We cut to a scene of a water-soaked young man, apparently some sort of warrior from ancient times in a nautical setting. Sword, sandals, tunic, chain metal vest.
He sits there dripping for a while, apparently catching his breath, and then says to someone off-camera, “shoot, that kraken, a legendary cephalopod-like sea monster of gigantic size in Scandinavian folklore, is sure one mean son of a gun.” He pauses for a moment. “I kind of liked him though.”
And that is that. The light touch, you see. That is enough for the talented filmmaker to get it across. The light touch.
And so it goes.
The adventure drama revolving around an ancient Egyptian curse, several mummies in varying states of decay, a scattering of huge pyramids, secret internal chambers, a Black Skull of Death, troops of ancient priests, sacrificial altars, a few hidden tombs, a sandstorm, and a ride down the Nile, which earlier would have generated special effects line items running on for several pages, now is handled by the U.S. Post Office, for the price of a single stamp.
“Honey, you down here?” says the heroine opening the mail she has just gathered. “It looks like I’ve had some ancient Egyptian curse laid upon me, that’s what this note says anyway, Black Skull of Death, ancient chambers, pyramids, the whole nine yards. Why don’t you come down and we’ll talk about it.”

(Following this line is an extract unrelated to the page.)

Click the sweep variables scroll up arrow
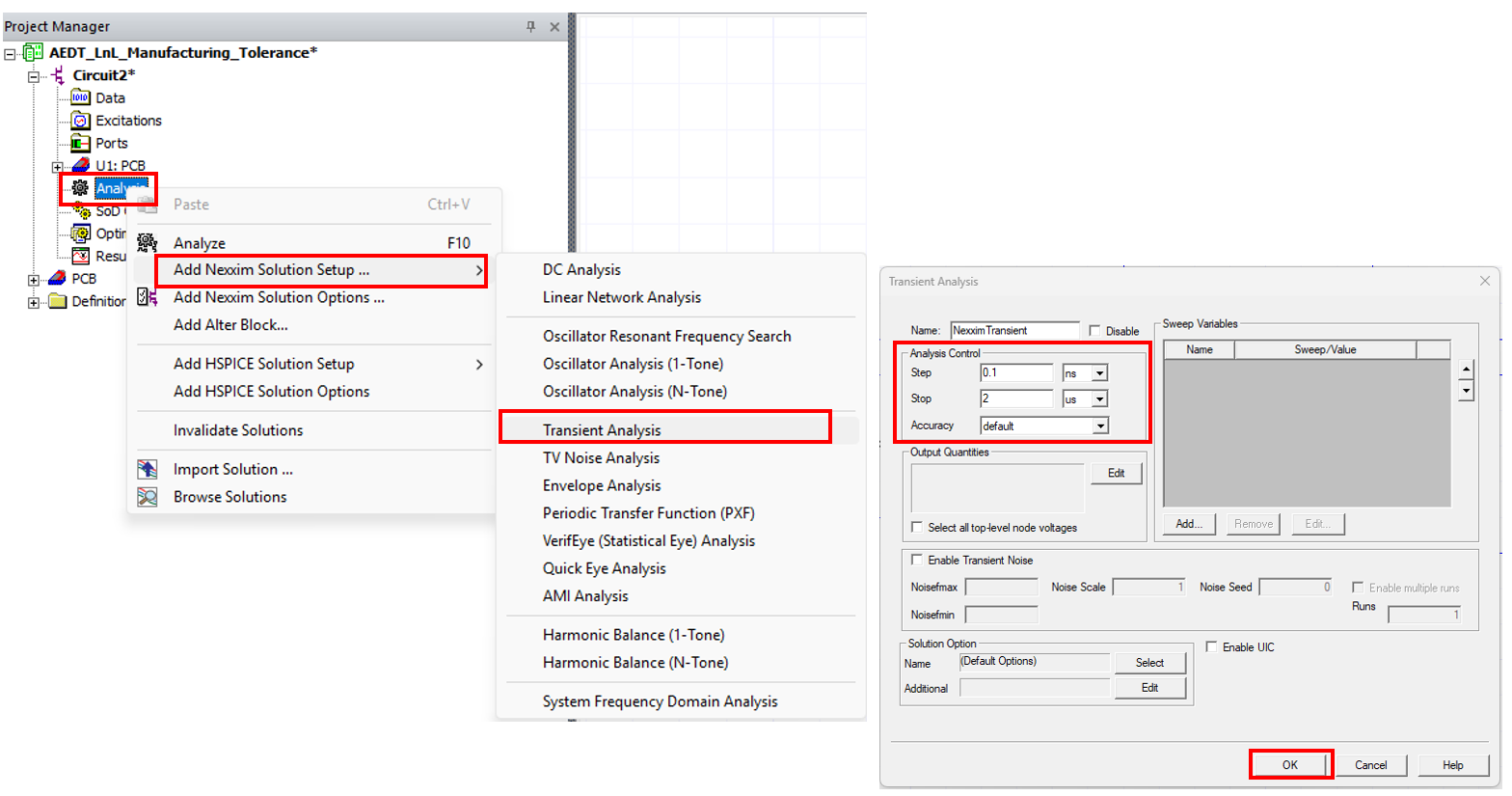1512x796 pixels. tap(1467, 370)
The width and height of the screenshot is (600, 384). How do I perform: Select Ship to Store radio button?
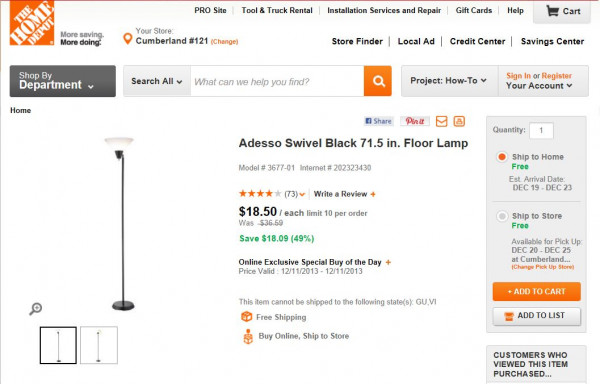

In like manner, the attractive young woman in another movie still looks off camera, to the left or the right, either will do, and says:
“Goodness, Jack, are you turning into some kind of werewolf or something?”
These characters paint a word picture of the occasion, you see, so much more effective in its own way than garish special effects. Words alone were good enough for Shakespeare, yes?
But the young director reaches new heights of cost-cutting while taking on his next project, The Invisible Man.
The subject matter, main characters, and general plot line solves a lot of problems for the struggling young director.
Here is one entire actor he doesn’t need to hire, and in consideration he comes to a further realization: what if this invisibility dealeo was spreading, and the camera has only to film scenes where not only the invisible man is invisible, but so is his wife, three children, two dogs, seven neighbors, 22 colleagues at work, and several thousand people in his city?
The cost savings on actors alone will be worth a fortune!
This is an Accounting VP’s dream, for the young director now simply flips the ‘on’ switch of the camera and lets it roll, scene after scene of empty parks, empty houses, empty streets, and entirely invisible action.
This really drives down the special effects budget and wins the young director a place in the hearts of management back at the studio.